Commanding roughly one tenth of all votes, the HDP represents an obstacle to Erdogan and his nationalist allies forming a majority government but it’s naïve to assume these votes will be redistributed to his coalition. Kurds, even the arch-conservatives among them, will regroup around the opposition. The last party to whom they will flock is the AKP, firm allies of the nationalist MHP.
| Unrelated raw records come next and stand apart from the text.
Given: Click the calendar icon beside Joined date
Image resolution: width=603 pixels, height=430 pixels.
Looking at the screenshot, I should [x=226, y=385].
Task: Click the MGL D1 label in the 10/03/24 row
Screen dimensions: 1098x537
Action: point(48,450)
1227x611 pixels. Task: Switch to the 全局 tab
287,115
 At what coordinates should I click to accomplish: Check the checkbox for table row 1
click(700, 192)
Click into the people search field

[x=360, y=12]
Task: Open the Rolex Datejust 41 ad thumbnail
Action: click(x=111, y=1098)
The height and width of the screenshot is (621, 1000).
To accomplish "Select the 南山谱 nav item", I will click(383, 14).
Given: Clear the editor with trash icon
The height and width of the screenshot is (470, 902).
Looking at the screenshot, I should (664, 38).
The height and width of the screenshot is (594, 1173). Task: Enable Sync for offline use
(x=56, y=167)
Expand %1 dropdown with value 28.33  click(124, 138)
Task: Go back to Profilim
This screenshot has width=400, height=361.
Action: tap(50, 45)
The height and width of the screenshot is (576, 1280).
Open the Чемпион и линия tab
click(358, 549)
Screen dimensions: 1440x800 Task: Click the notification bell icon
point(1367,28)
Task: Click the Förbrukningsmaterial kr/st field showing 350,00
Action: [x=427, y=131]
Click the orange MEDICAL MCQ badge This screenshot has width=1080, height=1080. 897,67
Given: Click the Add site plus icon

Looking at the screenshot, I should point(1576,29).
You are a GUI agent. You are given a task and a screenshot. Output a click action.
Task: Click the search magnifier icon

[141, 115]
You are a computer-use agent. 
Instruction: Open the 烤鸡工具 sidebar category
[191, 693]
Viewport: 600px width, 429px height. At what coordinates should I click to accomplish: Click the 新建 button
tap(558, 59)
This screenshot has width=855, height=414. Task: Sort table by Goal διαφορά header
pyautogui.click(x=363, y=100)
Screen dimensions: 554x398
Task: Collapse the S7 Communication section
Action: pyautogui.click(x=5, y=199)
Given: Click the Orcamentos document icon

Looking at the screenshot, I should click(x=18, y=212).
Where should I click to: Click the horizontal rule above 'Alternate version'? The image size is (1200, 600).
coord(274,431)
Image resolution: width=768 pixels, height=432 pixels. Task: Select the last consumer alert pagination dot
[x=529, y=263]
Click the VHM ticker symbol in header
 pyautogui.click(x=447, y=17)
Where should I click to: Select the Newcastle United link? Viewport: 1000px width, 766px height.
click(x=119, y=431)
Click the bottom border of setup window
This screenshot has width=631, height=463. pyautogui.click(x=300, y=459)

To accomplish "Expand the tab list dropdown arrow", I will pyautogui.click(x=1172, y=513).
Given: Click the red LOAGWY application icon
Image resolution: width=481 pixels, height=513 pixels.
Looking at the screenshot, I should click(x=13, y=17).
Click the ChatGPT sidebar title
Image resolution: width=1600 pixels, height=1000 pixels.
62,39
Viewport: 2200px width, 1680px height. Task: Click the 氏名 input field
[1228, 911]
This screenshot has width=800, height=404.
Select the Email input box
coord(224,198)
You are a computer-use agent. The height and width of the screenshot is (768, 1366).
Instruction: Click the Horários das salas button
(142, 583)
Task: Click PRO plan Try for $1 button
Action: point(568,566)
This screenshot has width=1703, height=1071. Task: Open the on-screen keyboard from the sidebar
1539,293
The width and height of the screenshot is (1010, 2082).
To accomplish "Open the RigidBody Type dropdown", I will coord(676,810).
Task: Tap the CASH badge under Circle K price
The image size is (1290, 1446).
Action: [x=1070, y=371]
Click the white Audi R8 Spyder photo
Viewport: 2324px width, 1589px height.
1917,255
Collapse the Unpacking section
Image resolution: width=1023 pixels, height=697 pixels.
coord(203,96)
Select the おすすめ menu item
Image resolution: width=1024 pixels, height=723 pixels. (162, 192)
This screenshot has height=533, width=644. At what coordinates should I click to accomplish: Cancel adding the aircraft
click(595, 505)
It’s difficult to see the logic of this measure taken by Erdogan. Meta-cynics could interpret it as ‘provokatsiya’, designed to goad Kurds into some kind of terrorist campaign, but I think this assumes a subtlety of which Erdogan’s strategy is patently bereft. More probably, he simply assumes he receives votes in proportion to the AKP’s overall poll ratings and/or that nationalists will be drawn towards him. More likely, the AKP receives no material uplift now but the politics of division work ultimately in his favour. Whatever the rationale, it’s a big data point in Turkey’s democratic recession.

When you see pictures of Turkey’s gluey, unspeakable ooze asphyxiating all life in the Sea of Marmara, then remember this about our metaphor: like Erdogan’s Islamofascism, the sea snot thickens mostly down in the depths and we only see what floats to the surface. ‘I can’t breathe’, sounds the sea. Turks feel the same.